TOKYO (Reuters) - Japanese manufacturers’ sentiment turned positive in the three months to June for the first time in nearly two years, a closely-watched central bank survey showed, a sign the recent market turbulence has yet to hurt the feel-good mood created by the government’s reflationary policies.
Service-sector sentiment also improved and more companies see room to raise prices due to robust private consumption, the “tankan” survey showed, boding well for the Bank of Japan’s plan to end 15 years of grinding deflation and achieve its 2 percent inflation target through aggressive monetary stimulus.

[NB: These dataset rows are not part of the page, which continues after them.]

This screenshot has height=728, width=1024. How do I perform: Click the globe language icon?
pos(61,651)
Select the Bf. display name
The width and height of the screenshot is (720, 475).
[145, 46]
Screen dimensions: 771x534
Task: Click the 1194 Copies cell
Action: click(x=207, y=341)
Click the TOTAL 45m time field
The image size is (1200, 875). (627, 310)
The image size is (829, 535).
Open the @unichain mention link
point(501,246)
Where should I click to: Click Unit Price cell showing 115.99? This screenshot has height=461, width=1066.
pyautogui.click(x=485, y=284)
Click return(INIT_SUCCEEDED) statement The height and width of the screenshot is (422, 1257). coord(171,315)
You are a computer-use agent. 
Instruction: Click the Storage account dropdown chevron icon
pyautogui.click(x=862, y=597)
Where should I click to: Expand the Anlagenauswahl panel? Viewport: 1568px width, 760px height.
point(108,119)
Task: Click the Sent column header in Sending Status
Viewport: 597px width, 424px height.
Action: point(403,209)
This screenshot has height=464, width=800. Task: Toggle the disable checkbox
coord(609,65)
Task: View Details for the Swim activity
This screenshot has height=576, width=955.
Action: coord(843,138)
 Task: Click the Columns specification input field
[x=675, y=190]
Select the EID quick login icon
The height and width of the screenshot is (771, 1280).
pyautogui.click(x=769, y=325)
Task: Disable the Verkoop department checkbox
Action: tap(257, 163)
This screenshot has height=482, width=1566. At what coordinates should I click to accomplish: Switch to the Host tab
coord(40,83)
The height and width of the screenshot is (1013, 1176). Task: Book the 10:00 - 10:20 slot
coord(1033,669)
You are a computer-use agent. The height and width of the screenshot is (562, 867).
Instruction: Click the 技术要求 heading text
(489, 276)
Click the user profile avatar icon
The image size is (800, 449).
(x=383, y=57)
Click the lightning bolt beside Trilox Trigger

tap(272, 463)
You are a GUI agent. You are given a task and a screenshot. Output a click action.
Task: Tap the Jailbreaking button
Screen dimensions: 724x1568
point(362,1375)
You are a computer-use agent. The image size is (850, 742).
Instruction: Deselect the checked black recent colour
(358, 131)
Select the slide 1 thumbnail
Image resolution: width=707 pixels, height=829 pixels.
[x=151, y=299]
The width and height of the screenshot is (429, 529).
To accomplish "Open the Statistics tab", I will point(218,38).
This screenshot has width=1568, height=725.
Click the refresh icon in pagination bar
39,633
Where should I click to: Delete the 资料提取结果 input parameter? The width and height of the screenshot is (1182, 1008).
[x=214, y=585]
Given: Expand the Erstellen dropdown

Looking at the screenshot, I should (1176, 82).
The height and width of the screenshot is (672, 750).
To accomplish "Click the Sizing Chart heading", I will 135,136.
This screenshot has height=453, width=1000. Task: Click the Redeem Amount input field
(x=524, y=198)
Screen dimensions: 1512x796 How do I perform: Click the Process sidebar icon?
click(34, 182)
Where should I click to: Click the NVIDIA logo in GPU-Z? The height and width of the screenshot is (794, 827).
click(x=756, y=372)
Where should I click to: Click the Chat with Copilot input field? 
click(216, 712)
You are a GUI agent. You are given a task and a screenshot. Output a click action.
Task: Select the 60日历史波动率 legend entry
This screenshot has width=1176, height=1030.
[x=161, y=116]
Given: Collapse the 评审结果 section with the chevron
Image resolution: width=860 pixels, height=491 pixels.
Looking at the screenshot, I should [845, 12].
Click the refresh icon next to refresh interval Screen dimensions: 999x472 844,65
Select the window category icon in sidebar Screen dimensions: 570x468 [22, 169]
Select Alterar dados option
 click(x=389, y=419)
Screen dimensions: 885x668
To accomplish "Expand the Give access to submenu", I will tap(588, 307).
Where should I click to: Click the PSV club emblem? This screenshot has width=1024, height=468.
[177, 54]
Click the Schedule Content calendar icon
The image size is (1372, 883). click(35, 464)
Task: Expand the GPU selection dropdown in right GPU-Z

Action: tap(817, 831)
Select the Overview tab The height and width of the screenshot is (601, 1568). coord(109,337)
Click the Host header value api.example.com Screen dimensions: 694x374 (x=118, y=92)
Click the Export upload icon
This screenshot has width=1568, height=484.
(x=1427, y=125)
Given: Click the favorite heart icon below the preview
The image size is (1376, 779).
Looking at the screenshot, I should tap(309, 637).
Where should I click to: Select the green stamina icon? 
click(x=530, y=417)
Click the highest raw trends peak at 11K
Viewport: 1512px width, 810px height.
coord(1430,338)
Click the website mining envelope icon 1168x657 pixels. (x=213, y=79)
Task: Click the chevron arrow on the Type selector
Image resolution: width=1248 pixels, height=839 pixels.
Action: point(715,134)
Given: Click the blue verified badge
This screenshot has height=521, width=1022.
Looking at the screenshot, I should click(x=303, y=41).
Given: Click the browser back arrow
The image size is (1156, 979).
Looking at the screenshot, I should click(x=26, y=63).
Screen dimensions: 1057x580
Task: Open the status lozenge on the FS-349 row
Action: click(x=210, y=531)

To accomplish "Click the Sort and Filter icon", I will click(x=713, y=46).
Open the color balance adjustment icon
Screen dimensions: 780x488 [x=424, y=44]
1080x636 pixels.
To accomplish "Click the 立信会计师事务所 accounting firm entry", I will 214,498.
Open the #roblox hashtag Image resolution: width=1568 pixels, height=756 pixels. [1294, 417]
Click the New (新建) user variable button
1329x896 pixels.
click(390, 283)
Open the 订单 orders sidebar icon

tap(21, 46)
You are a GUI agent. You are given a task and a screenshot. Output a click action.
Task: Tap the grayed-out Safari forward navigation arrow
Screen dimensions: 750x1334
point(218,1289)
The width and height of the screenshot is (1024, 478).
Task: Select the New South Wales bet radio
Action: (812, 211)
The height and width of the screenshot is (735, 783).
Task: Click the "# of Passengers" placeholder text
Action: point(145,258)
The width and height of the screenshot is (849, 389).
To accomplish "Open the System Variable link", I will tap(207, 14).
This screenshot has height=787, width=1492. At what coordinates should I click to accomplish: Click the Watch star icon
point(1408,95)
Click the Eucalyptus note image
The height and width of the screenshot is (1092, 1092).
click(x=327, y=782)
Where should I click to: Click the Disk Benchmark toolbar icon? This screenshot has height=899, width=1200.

The central bank will consider revising up its assessment of the economy at its rate review next week, reflecting the upbeat survey results that included plans for a healthy increase in corporate capital expenditure, sources familiar with the BOJ’s thinking said. Last month, the central bank said the economy was “picking up”.
A brighter view of the economic outlook would heighten the chance the BOJ will hold off on additional monetary easing in coming months.
“The improvement in big firms’ sentiment was largely driven by yen weakness, which supported exports, and the recovering economy overall,” said Taro Saito, senior economist at NLI Research Institute in Tokyo. “The BOJ probably doesn’t need to act immediately.”
The headline index for big manufacturers’ sentiment improved 12 points from three months ago to plus 4, slightly better than a median market forecast of plus 3 and the highest level since March 2011, the quarterly tankan survey showed on Monday.
That was the second straight quarter of improvement and the first positive reading - which means optimists outnumbered pessimists - since the survey of September 2011, a vindication of Prime Minister Shinzo Abe’s “Abenomics” policy of aggressive monetary stimulus and fiscal spending.
Service-sector sentiment also brightened with the index for big non-manufacturing companies rising 6 points to plus 12, a tad higher than a median market forecast of plus 11.
Big manufacturers expect business conditions to improve further three months ahead, suggesting they see the negative effect of the recent market turbulence on the economy as limited - at least for now.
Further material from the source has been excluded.